Task to complete: Print every line from the start of the rows down to the line containing "Image resolution: width=500", including both ends.
---------------
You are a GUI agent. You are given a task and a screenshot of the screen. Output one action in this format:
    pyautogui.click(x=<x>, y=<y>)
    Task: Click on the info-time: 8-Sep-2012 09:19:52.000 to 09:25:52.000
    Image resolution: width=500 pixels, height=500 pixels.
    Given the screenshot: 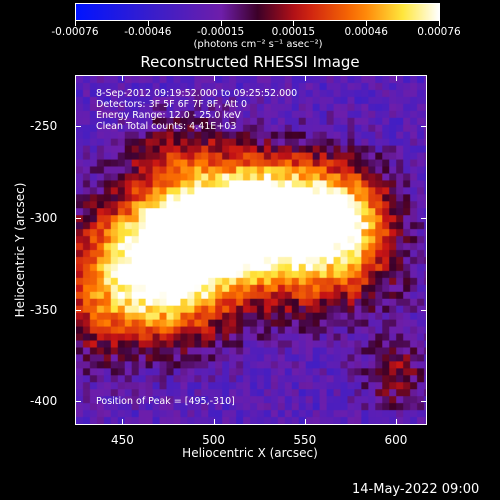 What is the action you would take?
    pyautogui.click(x=197, y=94)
---------------
Response to the task:
You are a GUI agent. You are given a task and a screenshot of the screen. Output one action in this format:
    pyautogui.click(x=<x>, y=<y>)
    Task: Click on the info-time: 8-Sep-2012 09:19:52.000 to 09:25:52.000
    Image resolution: width=500 pixels, height=500 pixels.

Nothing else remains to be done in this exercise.